Child pages
  • Data Clustering

Contents

This menu gives access to algorithms that allow clustering data in an unsupervised way, in order to find partitions of homogeneous elements. These algorithms are based on a naive architecture in which node CLUSTERS, which is used to model the partitions, is the parent of all the other variables. Unlike supervised learning, the values of node CLUSTERS are never observed in a database. All these algorithms then rely on Expectation-Maximization methods for the estimation of these missing values.

Output

It is possible to create cluster with ordered numerical states. These values are the mean of the score of each connected node for each state of the cluster node. This score is weighted by the binary mutual information of each node in order to be more representative of the relationships. If two of these values are strictly identical, an epsilon is added to one of them to obtain two different values. The excluded nodes are not taken into account for the computation of the numerical values.

Clustering Settings

The assistant gives access to the different search methods:

  • Fixed Class Number: the algorithm tries to segment data according to a given number of classes (ranging from 2 to 127). However, it is possible to obtain less clusters than desired;
     
  • Automatic Selection of the Class Number: a random walk is used to find the optimal number of classes, starting with the specified number of clusters and increasing that number until obtaining empty or unstable clusters, or reaching the specified maximum number of clusters. The random walk is guided by the results obtained at each step;

Options

  • Sample Size: the sample size option makes it possible to search for the optimal number of classes on data subsets to improve the convergence speed (a sampling by step/trial). The partition obtaining the best score is then used as the initial partition for the search on the entire data set. It is possible to indicate either a percentage or the exact number of lines to use.
     
  • Steps Number: the number of steps for the random walk. Knowing that it is possible to stop the search by clicking on the red light of the status bar while preserving the best clustering, this number can be exaggeratedly great.
     
  • Maximum Drift: indicates the maximum difference between the clusters probabilities during learning and those obtained after missing value completion, i.e. between the theoretical distribution during learning and the effective distribution after imputation over the learning data set.
     
  • Minimum Cluster Purity in Percentage: defines the minimum allowed purity for a cluster to be kept.
     
  • Minimum Cluster Size in Percentage: defines the minimum allowed size for a cluster to be kept.

Edit Node Weights

A button displays a dialog box in order to edit weights associated to each variable.

 
Those weights, with default value 1, are associated with the variables and permit to guide the clustering. A weight greater than 1 will imply that the variable will be more taken into account during the clustering. A zero weight will make the variable purely illustrative.

Result

At the end of clustering, an algorithm allows finding automatically if one of the Clusters node's states is a filtered state or not. If so, this state is marked as filtered.

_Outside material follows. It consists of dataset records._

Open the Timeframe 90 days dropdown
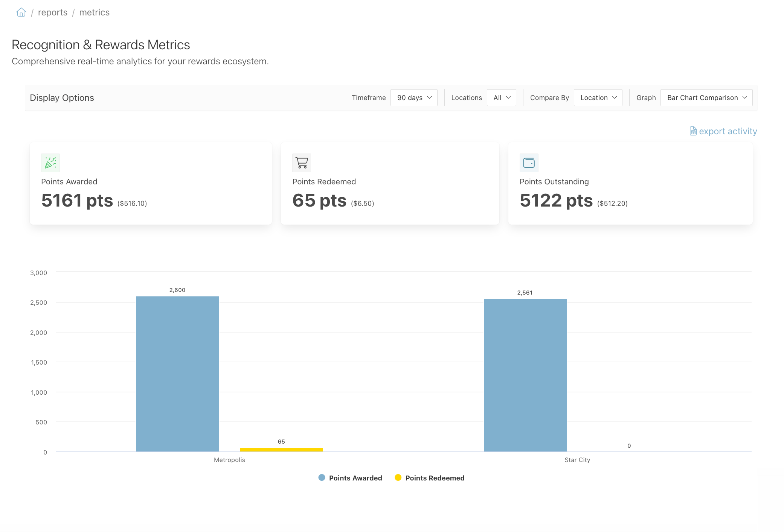The height and width of the screenshot is (532, 784). (x=414, y=98)
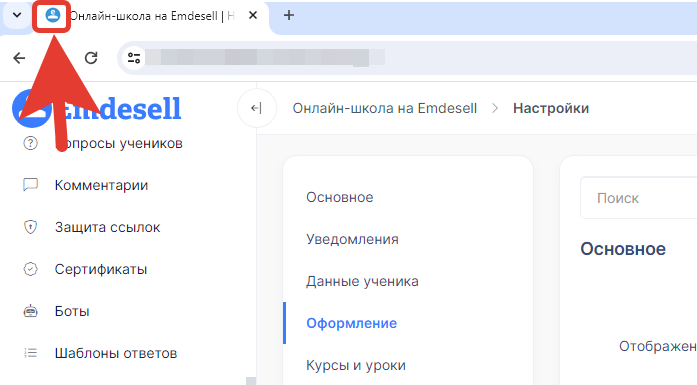The width and height of the screenshot is (697, 385).
Task: Close the Онлайн-школа на Emdesell tab
Action: click(x=253, y=16)
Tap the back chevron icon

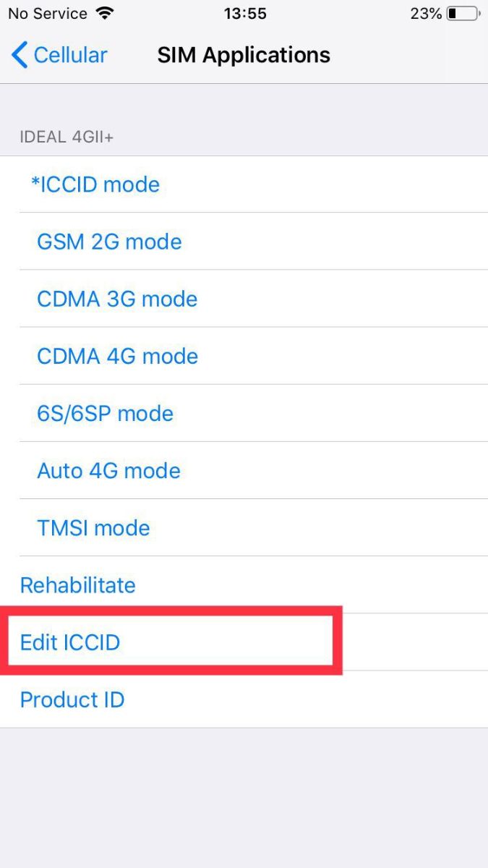coord(20,55)
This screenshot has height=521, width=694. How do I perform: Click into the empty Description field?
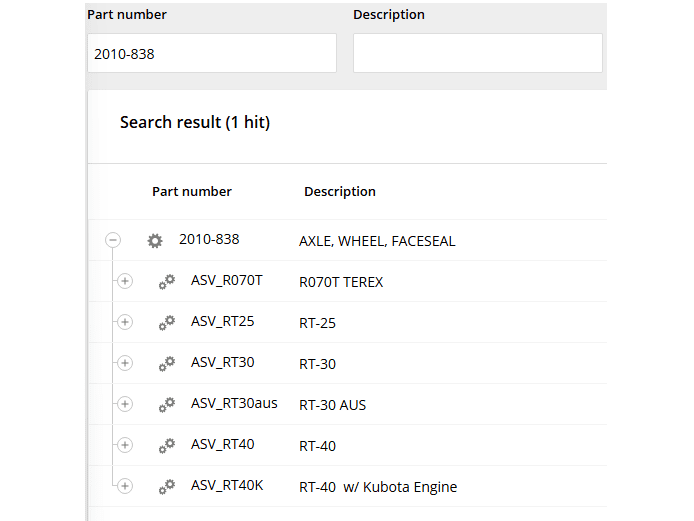477,54
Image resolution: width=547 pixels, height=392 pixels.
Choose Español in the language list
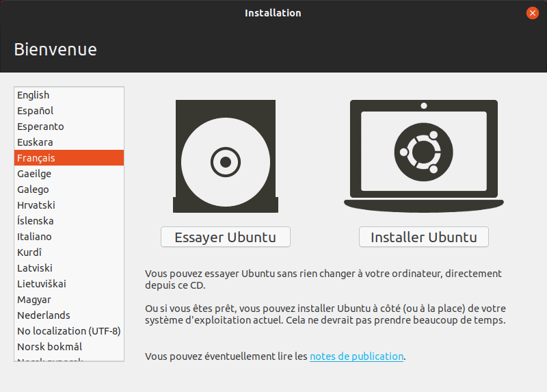pos(36,111)
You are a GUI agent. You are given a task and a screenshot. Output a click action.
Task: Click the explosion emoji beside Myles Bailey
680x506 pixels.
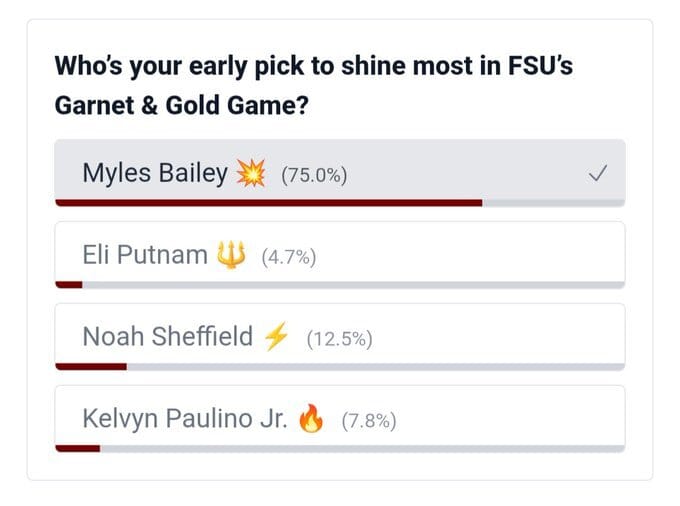tap(251, 173)
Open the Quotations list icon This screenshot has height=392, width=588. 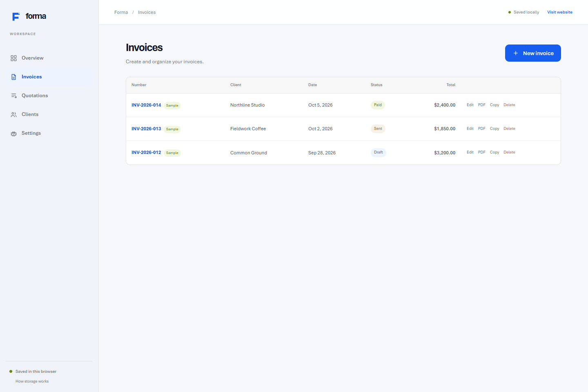13,96
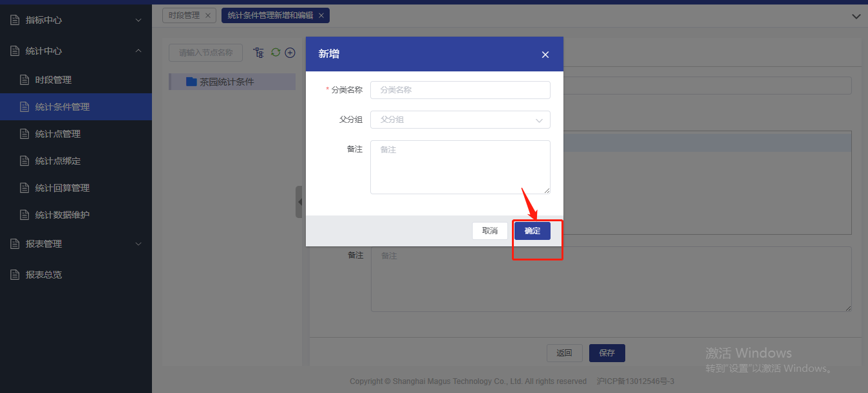Image resolution: width=868 pixels, height=393 pixels.
Task: Click the circled plus add icon
Action: [x=290, y=53]
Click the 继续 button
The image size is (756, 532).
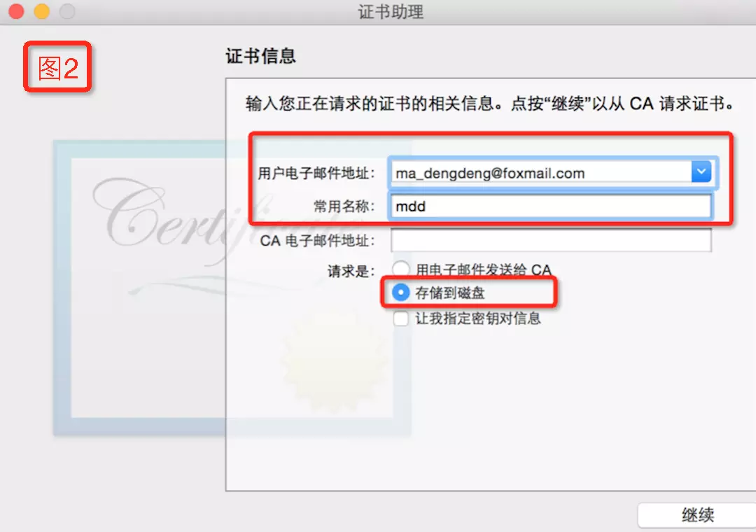(x=697, y=515)
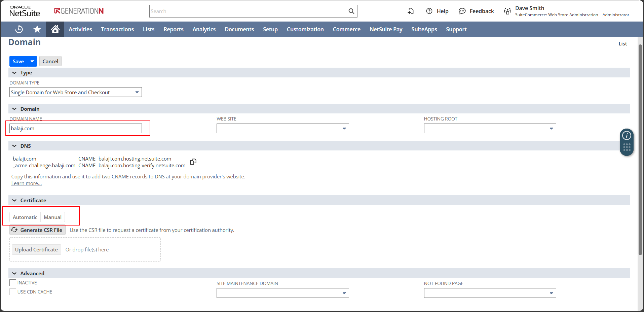Click the Feedback speech bubble icon
The width and height of the screenshot is (644, 312).
pos(462,11)
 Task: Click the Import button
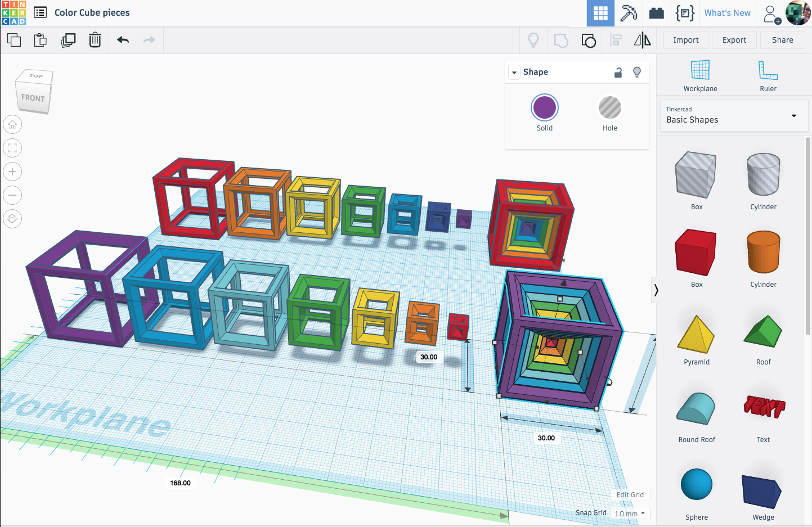coord(685,40)
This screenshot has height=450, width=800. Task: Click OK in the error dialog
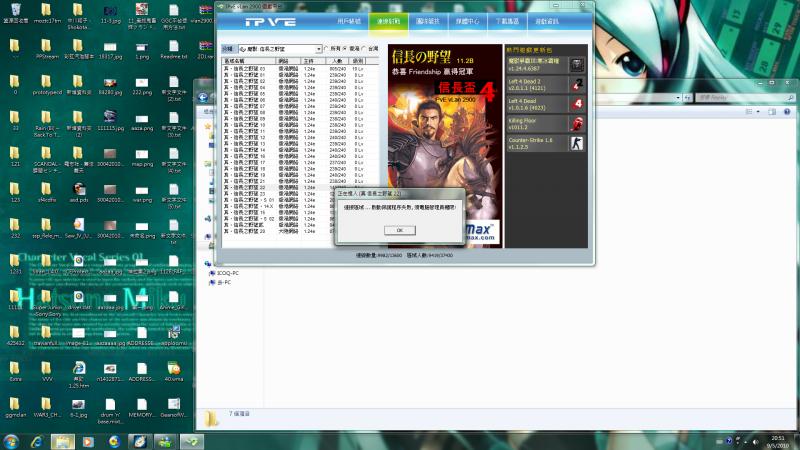399,230
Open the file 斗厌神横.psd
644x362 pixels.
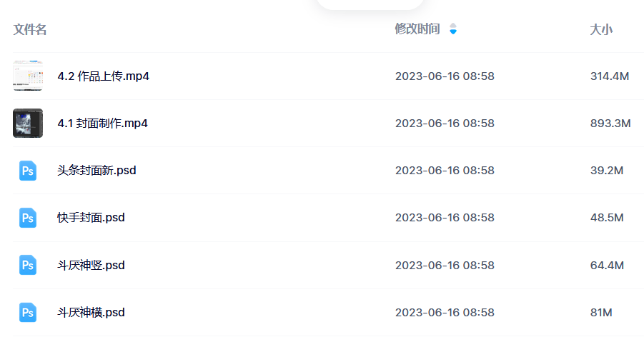(91, 312)
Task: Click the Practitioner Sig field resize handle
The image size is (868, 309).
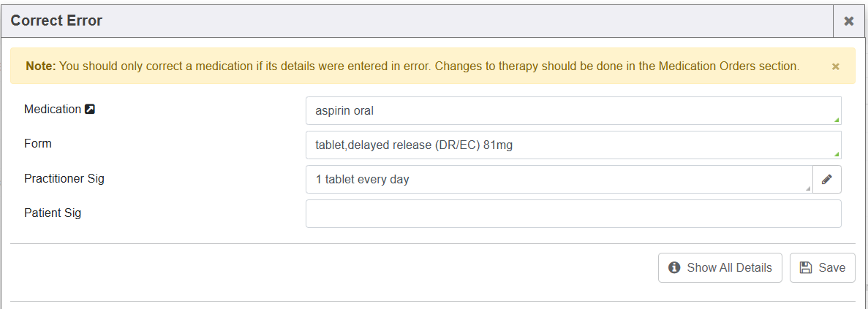Action: [x=808, y=188]
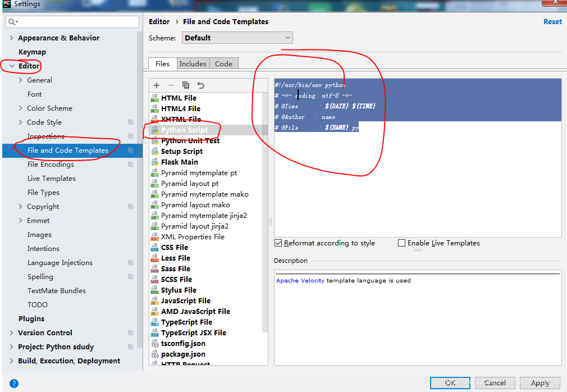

An automatic analysis of the obtained segmentation is then carried out and returns a textual report. This report is a Target Report Analysis, but contains some additional information. It is made of: 

  • A summary of the learning characteristics (method and parameters, best number of clusters, score and time to find the solution);
     
  • A sorted list of the obtained results (number of clusters and corresponding score);
     
  • A list of the clusters sorted according to the marginal probabilities of each cluster (cf. Target Report Analysis) ;
     
  • A list of the clusters sorted according to the number of examples really associated to each cluster when using a decision rule based on the maximum likelihood for each case described in the learning set; 
     
  • A list of the clusters sorted according to the purity of each cluster. The purity corresponds to the mean of the cluster probability computed from each associated example of the learning set. This list also comes with the neighborhood of each cluster. The neighborhood of a cluster is the set of clusters that have a non zero probability during the association of an example to that cluster;
     
  • A list of the nodes sorted according to the quantity of information brought to the knowledge of the Cluster node (cf. Target Report Analysis);
     
  • The probabilistic profile of each cluster (cf. Target Report Analysis).

The Mapping button of the report window allows displaying a graphical representation of the created clusters:

This graph displays three properties of the found clusters: 

  • the color represents the purity of the clusters: the more a cluster is blue, the more it is pure
     
  • the size represents the prior probability of the cluster
     
  • the distance between two clusters represents the mean neighborhood of the clusters.

The rotation buttons at the bottom right allow rotating the entire graph.

In order to ease the understanding of the obtained clusters, and if at least one variable used in the clustering has numerical values associated to its states, the states of the node Cluster will have long names automatically associated. This name will contain the mean value of all the clustered variables obtained when observing the state of the Cluster.